VFA was analyzed both as a continuous variable and as a categorical variable (VFO vs. Non-VFO) to evaluate the consistency and clinical relevance of associations between TH sensitivity indices and visceral fat accumulation. The continuous analysis allowed assessment of quantitative dose-response relationships, while the categorical analysis facilitated clinical interpretation and risk stratification.
Sample size and power considerations
As this was a retrospective cross-sectional study of a fixed cohort, no a priori sample-size calculation was performed. All eligible participants during the study period were consecutively enrolled (January 2020–March 2023; n=831; 374 men, 457 women). To assess statistical adequacy, we computed achieved power for the primary male linear model (VFA regressed on TFQIFT3) using the observed coefficient and standard error under a two-sided α=0.05; achieved power exceeded 0.80. For the sex-stratified logistic regressions of VFO, model stability was verified using the events-per-variable (EPV) criterion: with 267 male and 199 female VFO events and five parameters per model, EPV was 53.4 (men) and 39.8 (women), well above the conventional threshold of 10.
Statistical analysis
Statistical analyses were performed using SPSS version 25.0 (SPSS Inc., Chicago, IL, USA). Data with a normal distribution are presented as mean ± standard deviation, whereas skewed data are expressed as median (interquartile range). Differences between groups were assessed using the independent-samples to test for normally distributed variables and the Mann–Whitney U test for non-normally distributed variables. Categorical variables were compared using the chi-square test.

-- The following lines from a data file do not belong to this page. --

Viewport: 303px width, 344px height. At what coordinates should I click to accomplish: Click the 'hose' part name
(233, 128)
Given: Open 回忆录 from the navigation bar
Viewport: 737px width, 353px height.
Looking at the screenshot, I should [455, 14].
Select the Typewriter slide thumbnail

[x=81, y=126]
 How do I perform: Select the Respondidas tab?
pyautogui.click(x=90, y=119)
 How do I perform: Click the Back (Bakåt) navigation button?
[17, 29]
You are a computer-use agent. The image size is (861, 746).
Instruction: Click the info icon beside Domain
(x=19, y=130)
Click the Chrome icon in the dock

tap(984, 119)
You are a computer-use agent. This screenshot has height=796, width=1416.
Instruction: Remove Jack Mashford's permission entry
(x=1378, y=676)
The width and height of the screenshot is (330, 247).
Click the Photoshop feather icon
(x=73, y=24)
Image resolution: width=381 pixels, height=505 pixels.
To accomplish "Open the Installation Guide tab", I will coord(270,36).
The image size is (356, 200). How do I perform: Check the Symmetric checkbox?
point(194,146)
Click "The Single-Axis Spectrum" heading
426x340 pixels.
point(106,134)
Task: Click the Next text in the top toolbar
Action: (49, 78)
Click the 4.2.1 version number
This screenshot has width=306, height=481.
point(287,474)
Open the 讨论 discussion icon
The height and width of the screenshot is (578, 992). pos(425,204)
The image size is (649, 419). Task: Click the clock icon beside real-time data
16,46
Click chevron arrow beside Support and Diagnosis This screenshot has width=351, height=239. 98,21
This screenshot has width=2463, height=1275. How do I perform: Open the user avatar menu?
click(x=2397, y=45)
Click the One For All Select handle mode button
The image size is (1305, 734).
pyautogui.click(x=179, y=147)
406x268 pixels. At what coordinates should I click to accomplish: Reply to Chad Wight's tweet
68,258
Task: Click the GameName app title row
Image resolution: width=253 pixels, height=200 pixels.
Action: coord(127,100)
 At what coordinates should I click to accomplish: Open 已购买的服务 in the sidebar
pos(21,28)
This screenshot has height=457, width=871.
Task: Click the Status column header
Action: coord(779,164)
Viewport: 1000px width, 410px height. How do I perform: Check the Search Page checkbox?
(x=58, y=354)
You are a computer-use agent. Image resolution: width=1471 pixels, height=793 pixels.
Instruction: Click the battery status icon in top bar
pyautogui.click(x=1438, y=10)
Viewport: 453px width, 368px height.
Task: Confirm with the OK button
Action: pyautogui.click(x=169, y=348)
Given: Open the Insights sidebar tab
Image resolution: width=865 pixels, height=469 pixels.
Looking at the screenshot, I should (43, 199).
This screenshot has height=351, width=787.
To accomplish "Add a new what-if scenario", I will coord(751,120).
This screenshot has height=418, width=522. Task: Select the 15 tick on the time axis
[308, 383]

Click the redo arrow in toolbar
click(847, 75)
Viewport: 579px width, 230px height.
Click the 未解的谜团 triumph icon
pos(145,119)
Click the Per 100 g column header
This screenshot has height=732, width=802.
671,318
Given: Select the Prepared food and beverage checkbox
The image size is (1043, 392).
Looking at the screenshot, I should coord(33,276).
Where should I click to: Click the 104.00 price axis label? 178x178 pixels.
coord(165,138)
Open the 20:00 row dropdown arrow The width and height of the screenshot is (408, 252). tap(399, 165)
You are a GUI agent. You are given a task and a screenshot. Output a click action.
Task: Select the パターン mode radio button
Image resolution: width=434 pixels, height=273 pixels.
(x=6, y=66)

Because all TH indices derive from TSH, FT4, and FT3, we analyzed each index separately in parallel, sex-specific multivariable models with identical covariates (indices not co-entered). Collinearity was assessed by tolerance/VIF (VIF >5 moderate, >10 severe) and cross-index relatedness by correlation matrices; models used the Enter method with listwise deletion. Given the metabolic relevance of autoimmunity, TPOAb was prespecified as a male effect modifier: we reported prevalence, examined correlations with VFA/VFO, fitted VFA models stratified by TPOAb (>60 vs ≤60 IU/mL), and tested TFQIFT3×TPOAb. The small positive stratum (n=12) was modeled parsimoniously with TFQIFT3 forced in.
Pearson’s or Spearman’s correlation coefficients were calculated to evaluate associations between TH sensitivity indices and VFA. Multivariate linear regression was applied to identify independent factors associated with VFA, while stepwise binary logistic regression was used to determine independent predictors of VFO. A two-sided p < 0.05 was considered statistically significant.
Ethical approval
This study was conducted in accordance with the Declaration of Helsinki and was approved by the Ethics Committee of Linyi People’s Hospital (approval number: 202404-H-018, approval date: April 2024). Written informed consent was obtained from all participants prior to enrollment.
Results
Baseline characteristics
A total of 831 euthyroid overweight/obese T2DM patients were included, comprising 374 males (45.0%) and 457 females (55.0%). Among them, 466 (56.1%) were classified as having VFO (VFA ≥ 100 cm²). The mean age was 55.6 ± 12.4 years in males and 59.8 ± 13.6 years in females, median diabetes duration was 8 (3–12) years, mean BMI was 27.2 ± 2.9 kg/m², and mean HbA1c was 9.1 ± 2.0%.
Overall, participants with VFO had higher blood pressure, BMI, SFA, liver enzymes (ALT, AST, GGT), TG, and UACR, and lower HDL-c compared with non-VFO participants. Detailed baseline parameters are summarized in Table 1.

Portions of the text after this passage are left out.